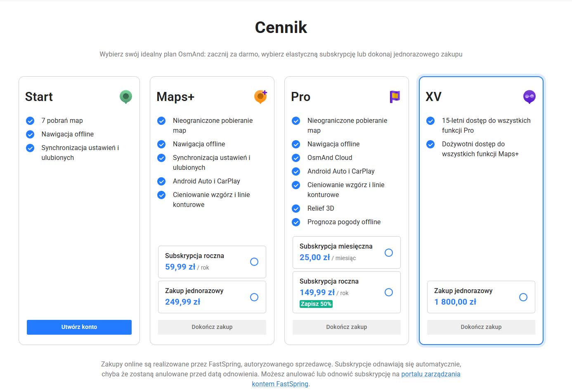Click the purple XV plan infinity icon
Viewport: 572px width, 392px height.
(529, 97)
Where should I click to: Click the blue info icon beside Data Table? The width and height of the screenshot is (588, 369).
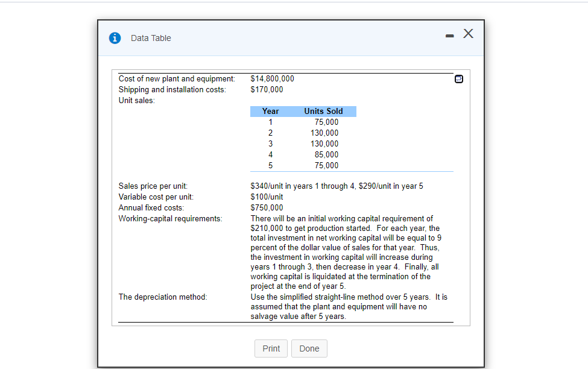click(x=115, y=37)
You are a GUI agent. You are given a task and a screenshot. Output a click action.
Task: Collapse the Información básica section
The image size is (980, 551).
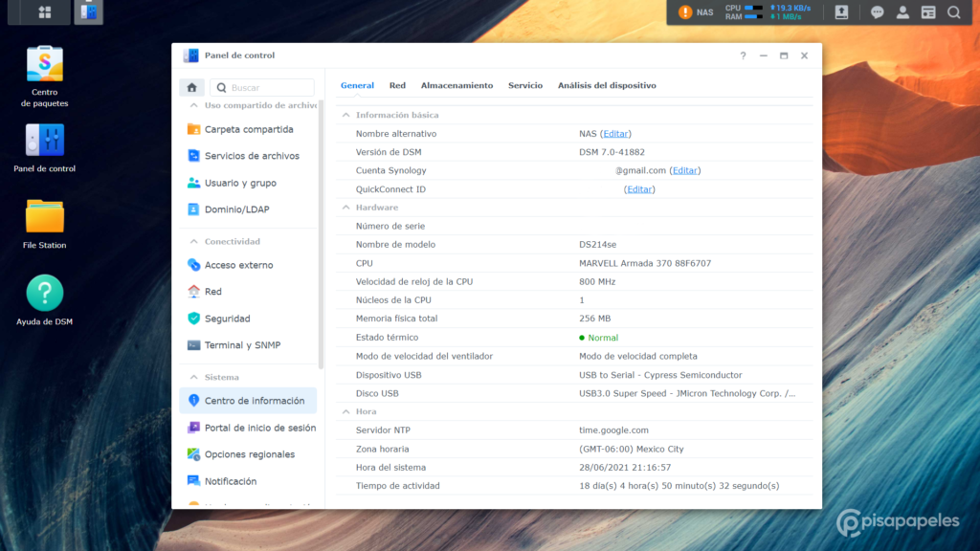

——

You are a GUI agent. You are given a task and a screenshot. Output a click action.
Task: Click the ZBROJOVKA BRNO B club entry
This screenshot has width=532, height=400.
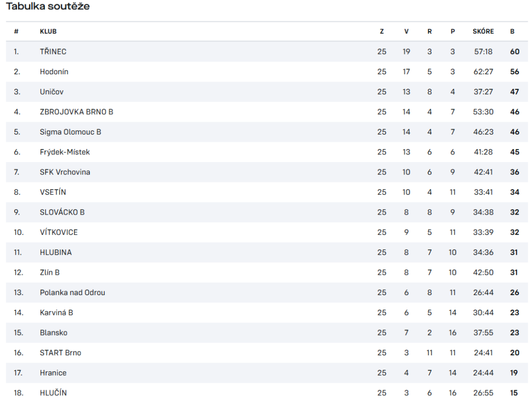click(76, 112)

——

_The task_
Reproduce exactly the lines of the records above from the one with "Task: Collapse the Información básica section" to the one with "The image size is (980, 551).", both included, and leave out everything else.

_Completed exercise_
Task: Collapse the Información básica section
The image size is (980, 551).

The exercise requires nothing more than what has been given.